### ACTIVITY:
Among the entries that follow, how many lines contain the string "اصلی"? Write the number alone.

### Stored records:
[Start of section]

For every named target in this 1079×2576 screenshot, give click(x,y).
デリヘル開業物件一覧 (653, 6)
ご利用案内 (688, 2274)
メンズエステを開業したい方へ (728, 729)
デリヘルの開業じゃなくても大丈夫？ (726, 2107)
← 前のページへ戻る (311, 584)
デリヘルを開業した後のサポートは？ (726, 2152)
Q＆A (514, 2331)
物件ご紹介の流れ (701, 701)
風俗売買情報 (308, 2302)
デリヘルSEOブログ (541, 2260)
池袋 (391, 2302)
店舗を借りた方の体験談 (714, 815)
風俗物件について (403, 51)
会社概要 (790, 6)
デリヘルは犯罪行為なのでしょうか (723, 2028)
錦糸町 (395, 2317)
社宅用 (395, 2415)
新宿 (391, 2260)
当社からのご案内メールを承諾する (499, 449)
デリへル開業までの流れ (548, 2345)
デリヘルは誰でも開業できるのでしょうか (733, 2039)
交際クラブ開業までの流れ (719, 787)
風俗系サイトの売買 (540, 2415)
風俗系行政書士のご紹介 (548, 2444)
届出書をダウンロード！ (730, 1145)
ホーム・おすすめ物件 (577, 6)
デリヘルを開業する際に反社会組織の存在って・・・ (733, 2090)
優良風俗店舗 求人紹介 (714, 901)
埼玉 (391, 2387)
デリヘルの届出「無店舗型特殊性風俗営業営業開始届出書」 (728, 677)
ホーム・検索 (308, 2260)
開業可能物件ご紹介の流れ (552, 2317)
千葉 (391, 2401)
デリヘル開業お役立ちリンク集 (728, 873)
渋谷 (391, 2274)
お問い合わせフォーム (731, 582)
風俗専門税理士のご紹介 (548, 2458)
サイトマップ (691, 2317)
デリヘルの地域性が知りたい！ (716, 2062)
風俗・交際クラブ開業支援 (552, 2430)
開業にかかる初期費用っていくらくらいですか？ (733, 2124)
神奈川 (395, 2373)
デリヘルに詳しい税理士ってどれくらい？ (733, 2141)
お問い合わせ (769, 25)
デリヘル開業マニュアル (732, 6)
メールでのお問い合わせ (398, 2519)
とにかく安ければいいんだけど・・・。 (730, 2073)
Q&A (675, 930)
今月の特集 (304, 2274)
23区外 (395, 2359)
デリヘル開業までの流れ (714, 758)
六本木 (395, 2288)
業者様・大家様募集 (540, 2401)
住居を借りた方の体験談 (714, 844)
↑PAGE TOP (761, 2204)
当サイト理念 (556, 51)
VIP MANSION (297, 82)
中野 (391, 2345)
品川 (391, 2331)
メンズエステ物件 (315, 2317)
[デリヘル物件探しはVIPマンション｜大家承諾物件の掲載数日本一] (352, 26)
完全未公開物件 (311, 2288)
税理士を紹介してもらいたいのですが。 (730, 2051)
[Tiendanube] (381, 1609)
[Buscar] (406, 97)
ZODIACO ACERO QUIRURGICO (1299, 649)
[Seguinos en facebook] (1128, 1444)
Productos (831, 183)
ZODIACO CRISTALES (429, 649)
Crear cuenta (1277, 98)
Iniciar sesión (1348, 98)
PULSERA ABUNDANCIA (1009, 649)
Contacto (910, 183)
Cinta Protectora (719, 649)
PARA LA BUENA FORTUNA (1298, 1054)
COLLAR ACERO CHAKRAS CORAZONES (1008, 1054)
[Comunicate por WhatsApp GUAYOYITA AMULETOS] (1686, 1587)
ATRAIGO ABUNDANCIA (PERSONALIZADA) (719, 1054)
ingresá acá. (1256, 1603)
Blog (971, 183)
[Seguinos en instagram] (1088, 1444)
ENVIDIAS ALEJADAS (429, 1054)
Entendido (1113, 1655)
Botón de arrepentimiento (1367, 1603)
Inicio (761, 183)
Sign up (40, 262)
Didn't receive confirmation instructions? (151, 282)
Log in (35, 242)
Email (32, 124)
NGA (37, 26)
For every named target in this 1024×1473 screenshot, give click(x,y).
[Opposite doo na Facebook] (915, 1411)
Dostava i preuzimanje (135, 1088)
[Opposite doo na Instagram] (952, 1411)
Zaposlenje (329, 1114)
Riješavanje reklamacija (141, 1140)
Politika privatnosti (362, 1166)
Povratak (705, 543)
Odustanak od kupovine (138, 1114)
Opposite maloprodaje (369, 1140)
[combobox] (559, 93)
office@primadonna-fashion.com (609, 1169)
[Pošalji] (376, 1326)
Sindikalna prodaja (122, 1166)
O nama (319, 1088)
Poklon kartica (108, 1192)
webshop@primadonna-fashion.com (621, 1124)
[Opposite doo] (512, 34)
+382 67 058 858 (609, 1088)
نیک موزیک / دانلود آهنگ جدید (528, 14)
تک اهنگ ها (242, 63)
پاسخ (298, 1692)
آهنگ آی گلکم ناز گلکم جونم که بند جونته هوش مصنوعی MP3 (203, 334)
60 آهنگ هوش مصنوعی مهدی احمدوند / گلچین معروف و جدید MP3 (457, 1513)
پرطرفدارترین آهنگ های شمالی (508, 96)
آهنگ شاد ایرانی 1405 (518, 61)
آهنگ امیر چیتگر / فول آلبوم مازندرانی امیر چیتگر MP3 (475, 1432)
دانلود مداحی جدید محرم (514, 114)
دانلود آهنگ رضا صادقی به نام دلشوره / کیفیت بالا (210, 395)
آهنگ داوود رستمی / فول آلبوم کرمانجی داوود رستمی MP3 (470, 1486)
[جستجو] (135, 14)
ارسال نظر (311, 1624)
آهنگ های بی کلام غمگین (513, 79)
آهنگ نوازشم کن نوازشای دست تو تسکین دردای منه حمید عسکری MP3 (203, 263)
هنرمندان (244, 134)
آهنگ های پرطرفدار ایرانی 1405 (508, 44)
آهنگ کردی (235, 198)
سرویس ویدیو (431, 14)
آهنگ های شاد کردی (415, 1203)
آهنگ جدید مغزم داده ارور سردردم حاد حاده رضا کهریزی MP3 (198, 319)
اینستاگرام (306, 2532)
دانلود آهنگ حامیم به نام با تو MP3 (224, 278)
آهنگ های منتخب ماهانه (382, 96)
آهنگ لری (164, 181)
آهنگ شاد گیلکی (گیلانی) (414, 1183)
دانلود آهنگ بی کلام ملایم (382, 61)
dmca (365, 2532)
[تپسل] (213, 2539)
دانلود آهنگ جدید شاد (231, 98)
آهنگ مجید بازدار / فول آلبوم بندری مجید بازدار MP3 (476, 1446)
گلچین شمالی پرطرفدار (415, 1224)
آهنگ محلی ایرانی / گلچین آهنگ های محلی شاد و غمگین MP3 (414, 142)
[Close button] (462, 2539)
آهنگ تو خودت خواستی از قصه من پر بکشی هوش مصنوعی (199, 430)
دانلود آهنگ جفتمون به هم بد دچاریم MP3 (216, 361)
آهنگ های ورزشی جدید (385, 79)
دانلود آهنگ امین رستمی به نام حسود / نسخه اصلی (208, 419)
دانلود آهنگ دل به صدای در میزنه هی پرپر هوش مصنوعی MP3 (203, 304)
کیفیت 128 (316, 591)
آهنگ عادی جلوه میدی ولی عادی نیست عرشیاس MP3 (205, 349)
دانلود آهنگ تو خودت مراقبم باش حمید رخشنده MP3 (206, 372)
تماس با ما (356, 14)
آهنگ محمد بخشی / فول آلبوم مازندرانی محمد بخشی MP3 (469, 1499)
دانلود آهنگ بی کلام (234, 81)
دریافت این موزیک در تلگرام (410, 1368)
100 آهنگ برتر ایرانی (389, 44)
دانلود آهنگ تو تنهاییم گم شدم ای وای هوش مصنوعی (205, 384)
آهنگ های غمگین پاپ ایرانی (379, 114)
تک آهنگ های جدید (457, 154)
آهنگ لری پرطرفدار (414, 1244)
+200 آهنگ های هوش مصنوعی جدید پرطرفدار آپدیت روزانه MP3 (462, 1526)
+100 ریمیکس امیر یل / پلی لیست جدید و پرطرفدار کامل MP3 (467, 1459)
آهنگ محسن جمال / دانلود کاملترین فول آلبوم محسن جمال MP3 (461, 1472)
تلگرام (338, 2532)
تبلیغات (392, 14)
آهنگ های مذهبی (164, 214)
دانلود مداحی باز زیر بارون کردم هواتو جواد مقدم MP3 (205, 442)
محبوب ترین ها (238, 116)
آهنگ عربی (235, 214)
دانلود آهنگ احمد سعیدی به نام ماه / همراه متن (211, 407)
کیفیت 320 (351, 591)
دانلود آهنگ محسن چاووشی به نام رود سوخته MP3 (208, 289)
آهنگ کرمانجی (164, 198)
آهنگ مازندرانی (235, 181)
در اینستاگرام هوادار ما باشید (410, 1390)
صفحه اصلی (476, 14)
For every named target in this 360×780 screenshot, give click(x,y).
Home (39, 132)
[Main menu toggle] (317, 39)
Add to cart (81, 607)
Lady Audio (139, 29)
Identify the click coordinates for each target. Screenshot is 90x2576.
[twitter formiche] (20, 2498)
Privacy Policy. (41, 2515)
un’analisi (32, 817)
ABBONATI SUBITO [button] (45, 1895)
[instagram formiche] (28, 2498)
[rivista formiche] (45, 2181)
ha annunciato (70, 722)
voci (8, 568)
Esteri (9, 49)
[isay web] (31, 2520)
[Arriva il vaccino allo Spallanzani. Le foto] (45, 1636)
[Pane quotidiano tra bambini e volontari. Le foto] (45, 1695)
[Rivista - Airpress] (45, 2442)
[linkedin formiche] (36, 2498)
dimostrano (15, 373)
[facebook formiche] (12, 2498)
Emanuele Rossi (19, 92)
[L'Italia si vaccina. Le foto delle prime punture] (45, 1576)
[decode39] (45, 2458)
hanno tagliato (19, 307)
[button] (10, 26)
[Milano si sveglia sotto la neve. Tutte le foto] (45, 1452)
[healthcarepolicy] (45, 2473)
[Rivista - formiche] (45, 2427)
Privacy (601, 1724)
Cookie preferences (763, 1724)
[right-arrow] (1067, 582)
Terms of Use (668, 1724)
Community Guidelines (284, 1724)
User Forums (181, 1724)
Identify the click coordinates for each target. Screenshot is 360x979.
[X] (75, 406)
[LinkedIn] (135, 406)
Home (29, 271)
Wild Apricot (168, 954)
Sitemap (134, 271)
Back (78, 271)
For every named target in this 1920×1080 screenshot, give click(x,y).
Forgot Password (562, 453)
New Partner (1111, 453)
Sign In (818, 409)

[End of section]

### ANSWER SECTION:
2